Estonian voice teacher (1881–1957)

Salme Kann (January 31, 1881 – October 26, 1957) was an Estonian voice teacher and choir director.

==Early life and education==
Salme Kann was born in Kanepi in the Governorate of Livonia, Russian Empire, the daughter of the schoolteacher Hans Kann (1849–1932) and Liisa Kann (née Pettai, 1856–1936). She was the sister of the linguist Kallista Kann. She studied singing at the Saint Petersburg Conservatory from 1902 to 1904 under Elizaveta Fyodorovna Zwanziger, from 1904 to 1906 under Carolina Ferni, and from 1906 to 1907 under Theodor Leschetizky, graduating in 1908. She then completed her studies in Milan (1908) and Florence (1909–1910).

==Career==
In 1911, she returned to Estonia.
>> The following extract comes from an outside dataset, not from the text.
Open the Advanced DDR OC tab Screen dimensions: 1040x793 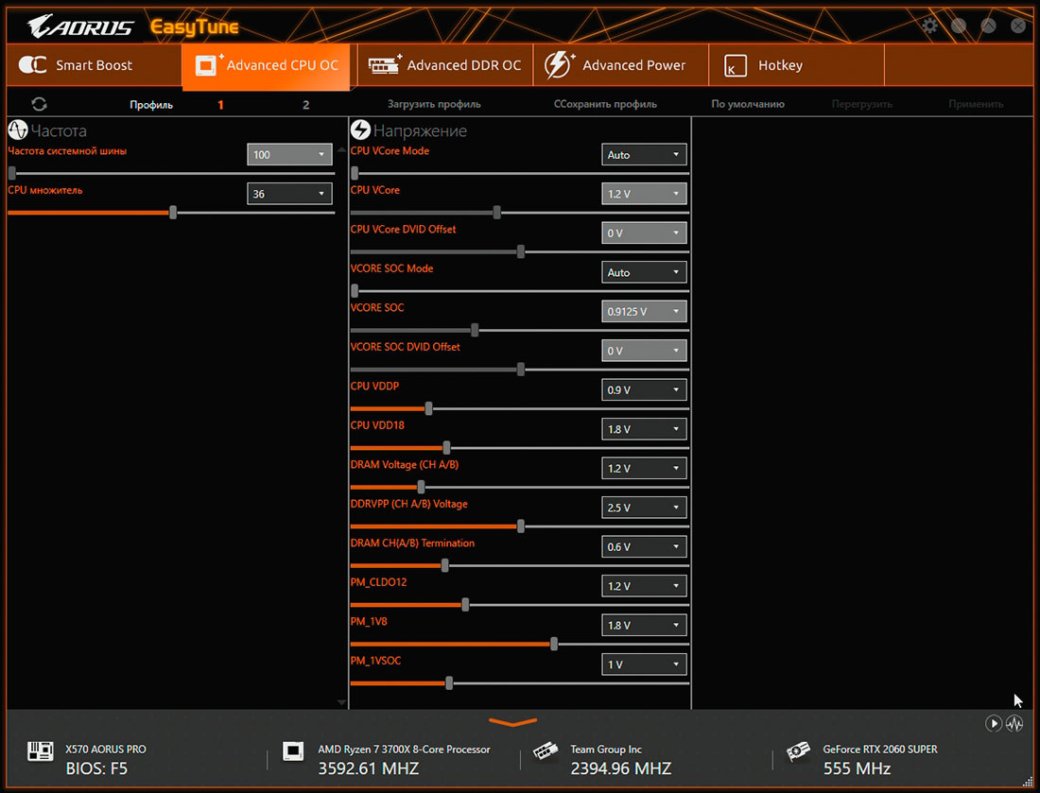point(445,66)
During World War I, she worked as a nurse in Moscow, Voronezh, and Penza. She lived in Tartu from 1920, and from 1920 to 1930 she worked as a private singing teacher in Tartu. In 1926, she founded the Valgelindi Women's Choir at the Tartu Women's Temperance Union and was its choir director. In 1928, the Tartu Women's Singing Society was founded under the leadership of Salme Kann.

From 1940 to 1957, she worked as a teacher of classical singing at Tartu Music School. From August 25 to October 8, 1944, she was the acting director of the school. Her students included Margarita Miglau, Kalmer Tennosaar, and Hele Rähn.